3. Relativamente à terceira questão por nós colocada importa referir o que o artigo 54º, do Estatuto da Ordem dos Advogados, aprovado pelo Decreto-Lei nº 84/84, de 16 de Março, estatui:
“Artigo 54º
(Do mandato judicial e da representação por advogado)
1. O mandato judicial, a representação e a assistência por advogado são sempre admissíveis e não podem ser impedidos perante qualquer jurisdição, autoridade ou entidade pública ou privada, nomeadamente para a defesa de direitos, patrocínio de relações jurídicas controvertidas, com posição de interesses ou em processo de mera averiguação, ainda que administrativa, oficiosa ou de qualquer outra natureza.
2. O mandato judicial não pode ser objecto, por qualquer forma, de medida ou acordo que impeça ou limite a escolha directa e livre do mandatário pelo mandante.”

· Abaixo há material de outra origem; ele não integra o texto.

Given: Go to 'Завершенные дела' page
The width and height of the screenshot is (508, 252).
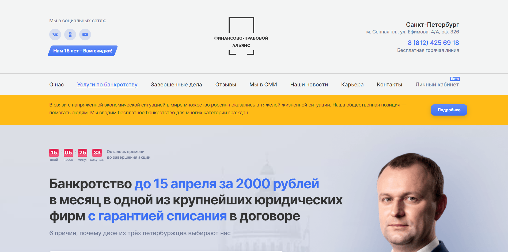Looking at the screenshot, I should (176, 85).
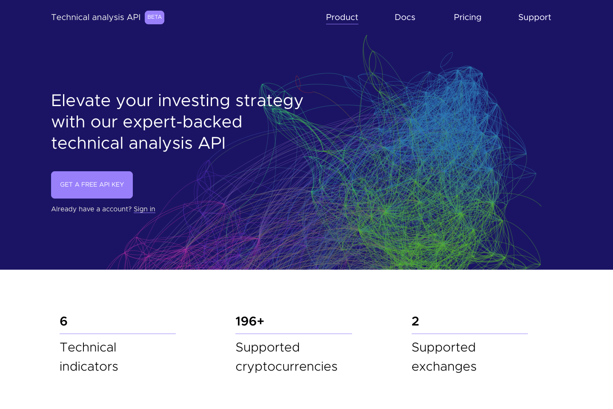613x409 pixels.
Task: Click the '196+' supported cryptocurrencies statistic
Action: 250,321
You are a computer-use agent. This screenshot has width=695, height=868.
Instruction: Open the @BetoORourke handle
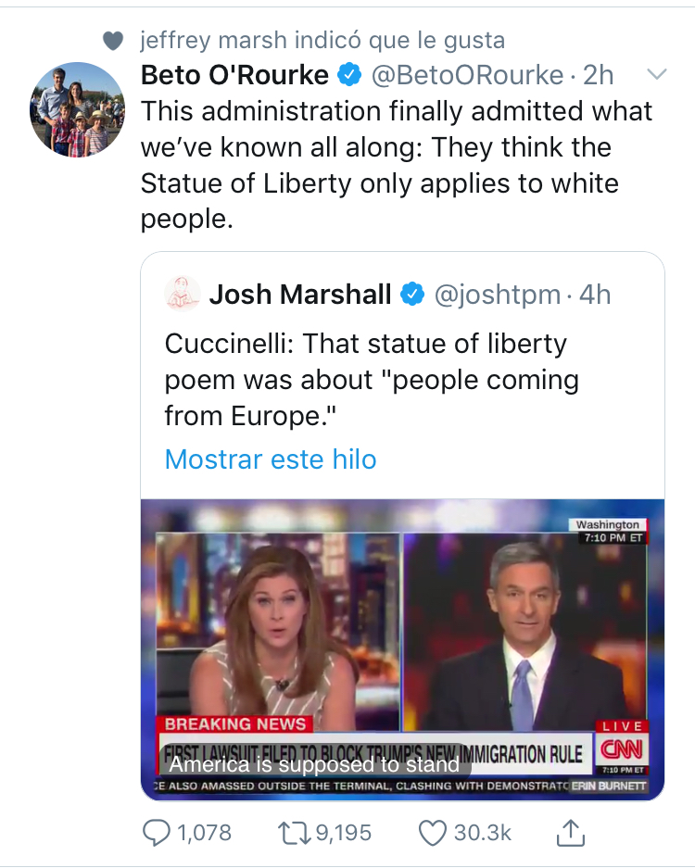[x=467, y=75]
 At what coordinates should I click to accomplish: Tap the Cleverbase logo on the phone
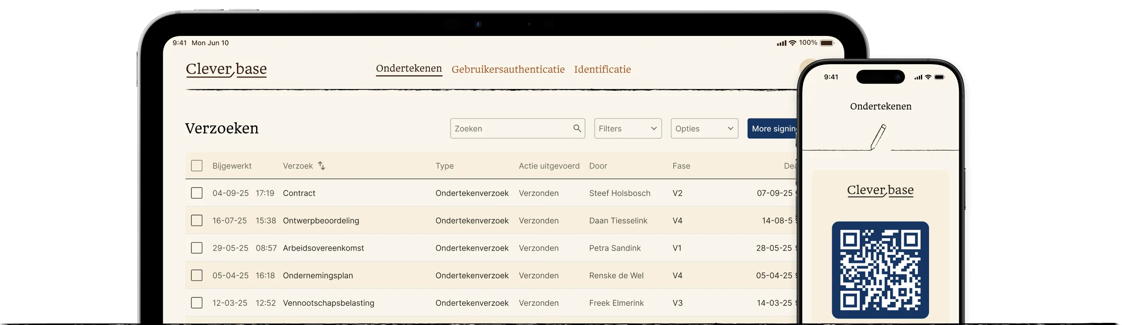pyautogui.click(x=880, y=191)
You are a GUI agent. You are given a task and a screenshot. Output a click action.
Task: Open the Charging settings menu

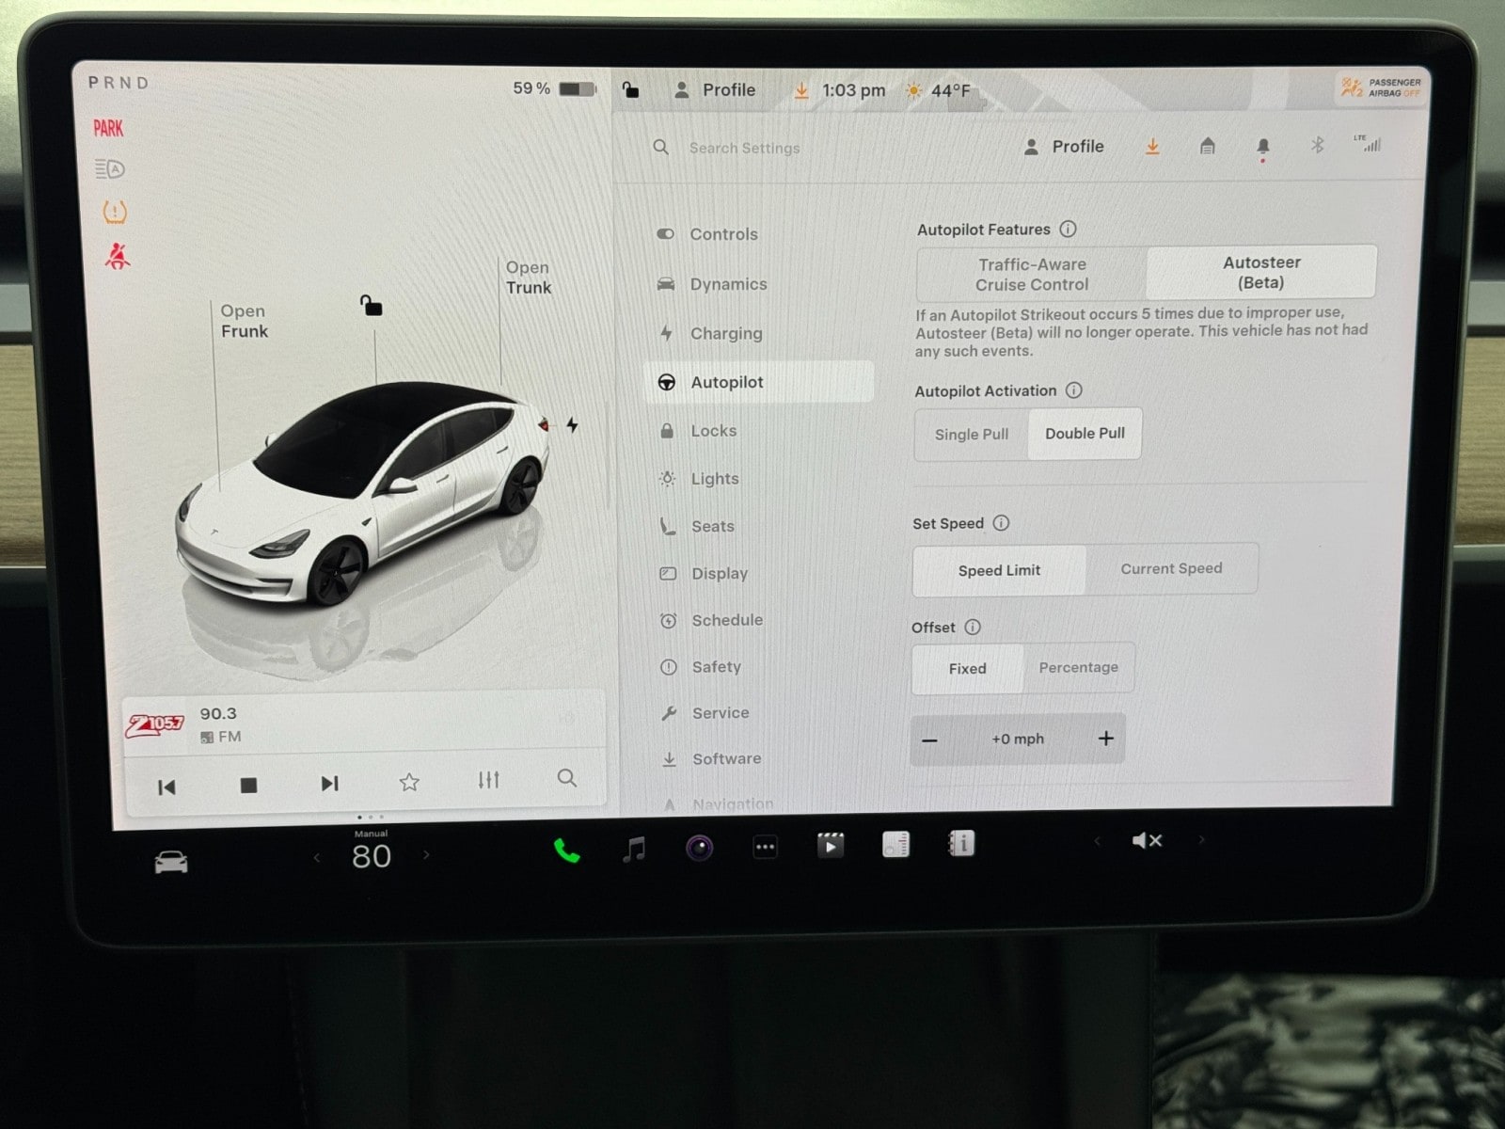click(725, 334)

Por outro lado, somos de parecer que o pagamento ao advogado do eleito também está incluído no apoio judicial referido no artigo 21º, do Estatuto dos Eleitos Locais já que “o apoio compreende a dispensa, total ou parcial, de preparos e do pagamento de custas, ou o seu deferimento, assim como do pagamento dos serviços do advogado ou solicitador” – vide Dicionário Jurídico de Ana Prata, e Decreto-Lei nº 387-B/87, de 29 de Dezembro, na redacção da Lei nº 46/96, de 3 de Setembro.
Importa concluir:
- Os eleitos locais apenas têm direito ao apoio judicial expresso no artigo 21º, da Lei nº 29/87, de 30 de Junho, desde que os processos tenham tido como causa o exercício das respectivas funções, e, no caso de serem arguidos não se prove o dolo ou negligência por parte dos mesmos.
- No caso do apoio judicial ser solicitado no final do processo, deverá a autarquia efectuar o pagamento – já que é da sua responsabilidade – mediante a apresentação dos respectivos recibos acompanhados de nota discriminativa das despesas, devendo incluir-se o pagamento dos preparos, apesar de mais tarde o tribunal os devolver, caso em que a câmara deverá ser reembolsada.

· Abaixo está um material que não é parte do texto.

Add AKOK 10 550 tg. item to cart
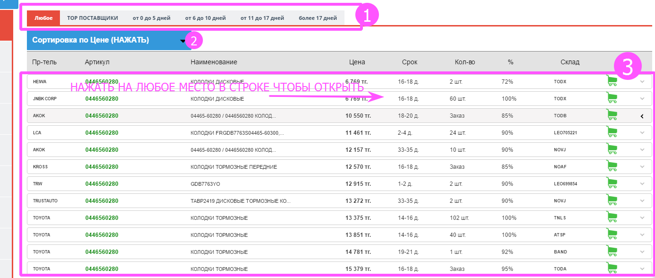655x278 pixels. 612,115
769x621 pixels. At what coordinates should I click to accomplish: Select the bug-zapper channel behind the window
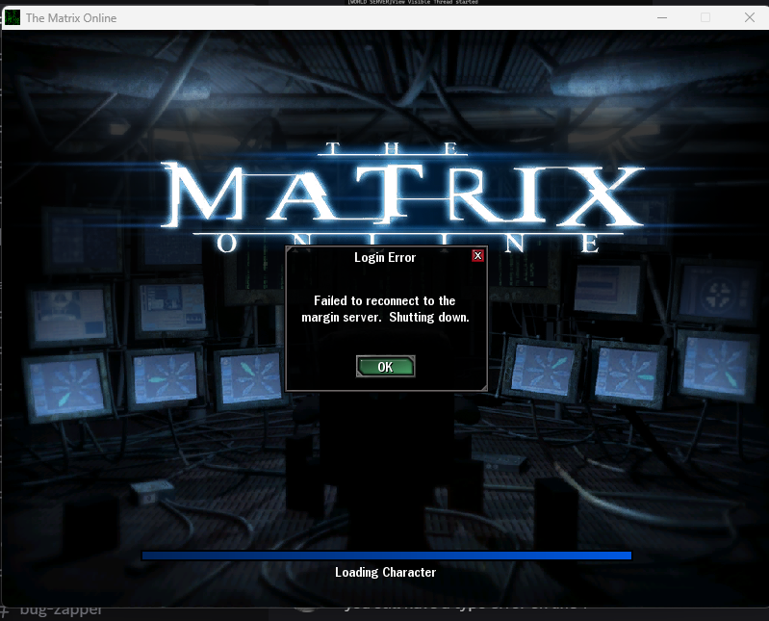62,611
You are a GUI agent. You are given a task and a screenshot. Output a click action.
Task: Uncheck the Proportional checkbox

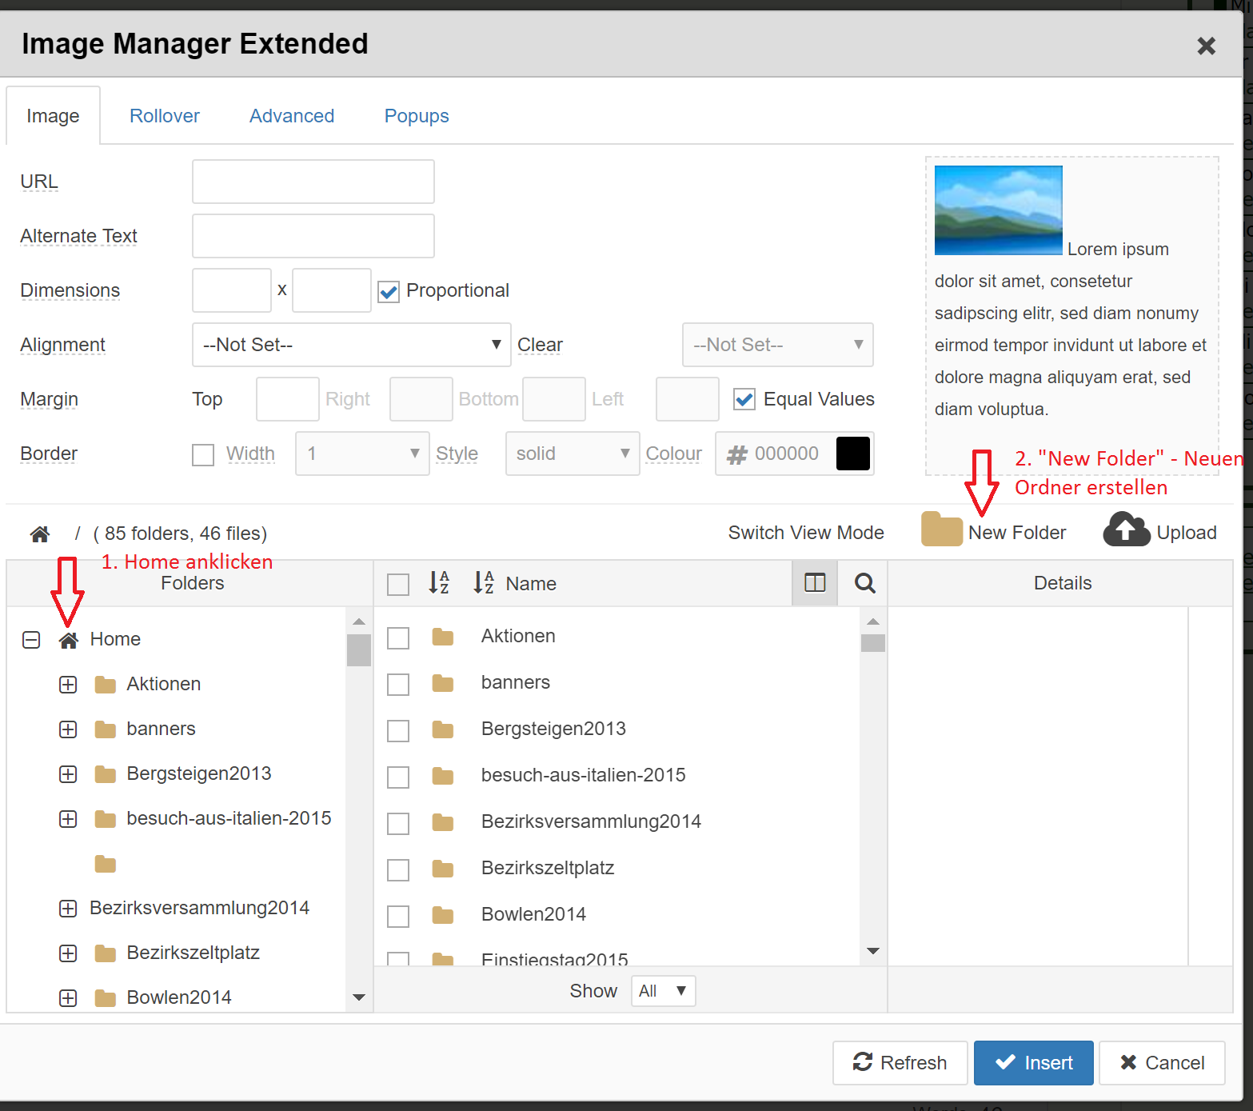(389, 292)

- Somos de parecer que no conceito de apoio judicial está incluído o pagamento dos serviços do advogado, cabendo ao eleito a escolha do mesmo, conforme decorre do artigo 54º, do Decreto-Lei nº 84/84, de 16 de Março.

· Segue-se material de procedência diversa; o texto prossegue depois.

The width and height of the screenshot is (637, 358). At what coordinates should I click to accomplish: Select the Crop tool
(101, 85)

Salvo melhor opinião, este é o meu parecer.”
[segue a identificação do autor do parecer]
Compreende-se que a lei pretenda garantir e salvaguardar o autarca eleito dos efeitos inibidores que poderia ter sobre a sua administração, a probabilidade de ser confrontado com eventuais processos judiciais, que tivessem por objectivo colocar em causa as suas decisões. Contudo, há decisões que sendo polémicas estão isentas de iniquidade, enquanto que outras não tanto. Quer-me parecer que excluir de reembolso das despesas judiciais e afins, apenas as decisões que não envolvam dolo ou negligência, isto é, a prática de fraudes que produzam manifestos prejuízos a outrém, ou actos que se possam enquadrar no desleixo ou incúria, é manifestamente insuficiente. Então que dizer dos actos de demonstrada incompetência, esbanjamento de dinheiros públicos, participações em negócio, abuso de prerrogativas, enriquecimento ilícito, favorecimentos, e toda uma infinidade de actos que cabem dentro dos conceitos de corrupção activa e passiva? Este esquecimento ou ingenuidade do legislador não é mais do que um aval aos brandos costumes e ao tradicional porreirismo português, com que se selam tantos arranjinhos, promessas, pactos, contratos, e nos ambiciosos tempos que correm, muitas outras coisas de duvidosa legalidade, como sacos azuis e quejandos. Os cidadãos sabem que, fatal e constantemente, são chamados a contribuir para que as instituições da república e da democracia funcionem, e que quem foi eleito para as gerir, disponha de meios e garantias para tal, porém, situações há que mereciam mais cuidado, prudência e discernimento por parte do legislador, porque senão é caso para dizer que, também aqui, volta a pagar (e de que maneira ) o justo pelo pecador.